A numerical refinement operator based on multi-instance learning

  • Authors:
  • Erick Alphonse;Tobias Girschick;Fabian Buchwald;Stefan Kramer

  • Affiliations:
  • Laboratoire d'Informatique de l'université Paris-Nord, Villetaneuse, France;Technische Universität München, Institut für Informatik, Garching b. München, Germany;Technische Universität München, Institut für Informatik, Garching b. München, Germany;Technische Universität München, Institut für Informatik, Garching b. München, Germany

  • Venue:
  • ILP'10 Proceedings of the 20th international conference on Inductive logic programming
  • Year:
  • 2010

Quantified Score

Hi-index 0.00

Visualization

Abstract

We present a numerical refinement operator based on multiinstance learning. In the approach, the task of handling numerical variables in a clause is delegated to statistical multi-instance learning schemes. To each clause, there is an associated multi-instance classification model with the numerical variables of the clause as input. Clauses are built in a greedy manner, where each refinement adds new numerical variables which are used additionally to the numerical variables already known to the multi-instance model. In our experiments, we tested this approach with multi-instance learners available in the Weka workbench (like MISVMs).

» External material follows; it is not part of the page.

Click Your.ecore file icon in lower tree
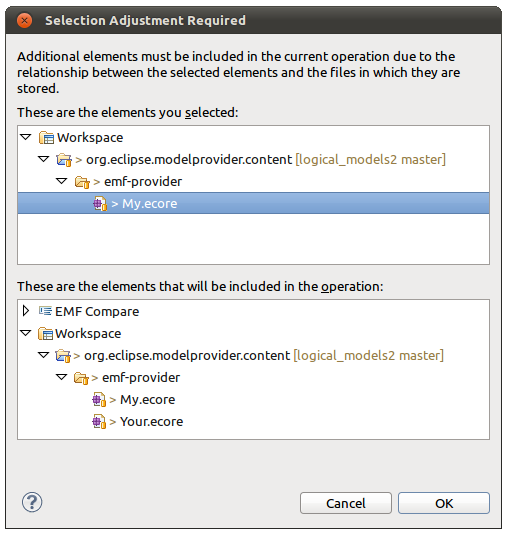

These clauses are used in a boosting approach that can take advantage of the margin information, going beyond standard covering procedures or the discrete boosting of rules, like in SLIPPER. The approach is evaluated on the problem of hexose binding site prediction, a pharmacological application and mutagenicity prediction. In two of the three applications, the task is to find configurations of points with certain properties in 3D space that characterize either a binding site or drug activity: the logical part of the clause constitutes the points with their properties, whereas the multi-instance model constrains the distances among the points. In summary, the new numerical refinement operator is interesting both theoretically as a new synthesis of logical and statistical learning and practically as a new method for characterizing binding sites and pharmacophores in biochemical applications.